In an unsigned opinion joined by judges Victoria Graffeo (See Profile), Susan Phillips Read (See Profile), Robert Smith (See Profile), Eugene Pigott Jr. (See Profile), Jenny Rivera (See Profile) and Sheila Abdus-Salaam (See Profile), the court also said the procedures followed by Fisher were “flawed,” but not so flawed as to warrant nullifying her appointment of Adler. Chief Judge Jonathan Lippman (See Profile) did not take part.
“While [Fisher] was free to appoint herself [a Richmond County Supreme Court justice so she could make the appointment], she should have documented in a separate order the fact that she did so, not simply proceed with the appointment of Adler as special prosecutor,” the court said. “She should also have consulted with, and obtained the approval of, the presiding justice of the Appellate Division, and should have recited in her order that she had done so.”
Although the ruling resolved the legal questions, it did nothing to solve the mystery of why Donovan felt he couldn’t handle the WFP investigation in the first place.
The court noted that Donovan had asked the judges for permission to file his brief under seal, and to serve only a redacted version on the WFP, a request that the tribunal rejected. Consequently, the judges said on Tuesday, “Donovan then chose to file a brief from which substantially all of the facts that formed the basis for his application for a special prosecutor were omitted.”
But the court said the relevant facts were contained in a sealed record submitted to the Second Department, which it reviewed. The court observed that the WFP has never asked the Court of Appeals to unseal those records, although it did make that request, unsuccessfully, to the Second Department.
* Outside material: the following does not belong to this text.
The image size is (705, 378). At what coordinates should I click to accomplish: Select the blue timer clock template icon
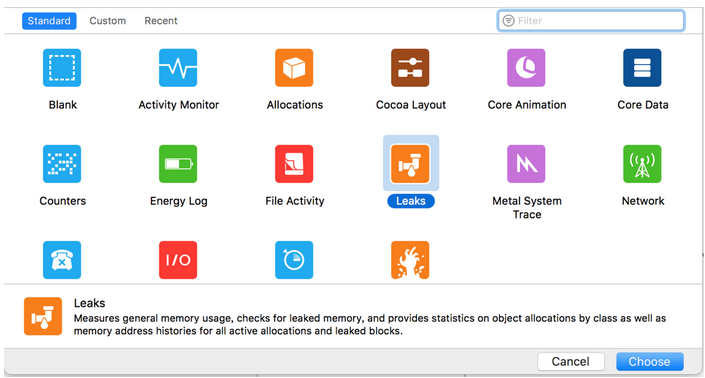(x=294, y=260)
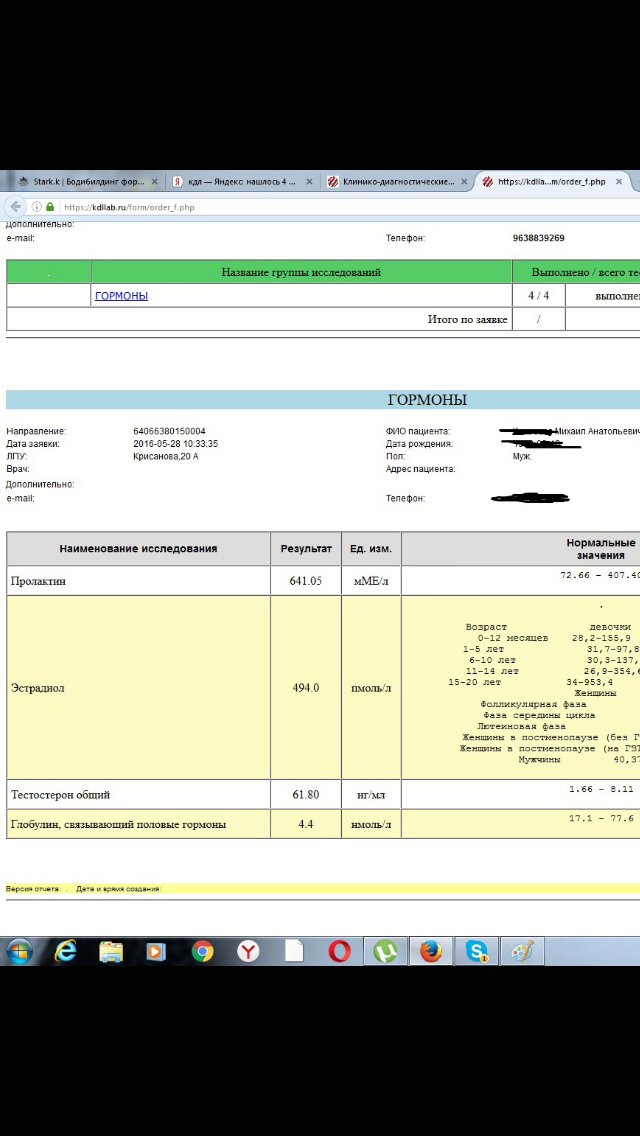Open the ГОРМОНЫ link in table
640x1136 pixels.
(x=121, y=296)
Dentons partner Avi Schick, who argued for the WFP, said the party was “disappointed by the court’s reliance on papers filed under seal and kept from the party and the public to uphold the validity of the special prosecutor’s appointment.”
“We are also gratified that the Court of Appeals found, as we had contended, that the trial court didn’t follow the proper procedures in appointing a special prosecutor; that the Appellate Division erred in its dismissal of our petition challenging that appointment; and that District Attorney Donovan was incorrect when he asserted that his decision to seek to disqualify himself was not subject to judicial review,” Schick said.
It is unclear why the WFP preferred to be prosecuted by Donovan rather than Adler, which would have been the result if the party had prevailed in this case.
A spokesman for Donovan said the ruling “validates the district attorney’s determination that he had a ‘good faith, reasonable basis’ to conclude that his recusal was consistent with his obligations under the Rules of Professional Conduct,” and also “vindicates his desire to ensure public confidence in the outcome of the investigation.”
Assistant District Attorney Morrie Kleinbart appeared for Donovan. Lee Alan Alderstein of the Office of Court Administration represented Fisher.
Adler was not immediately available for comment.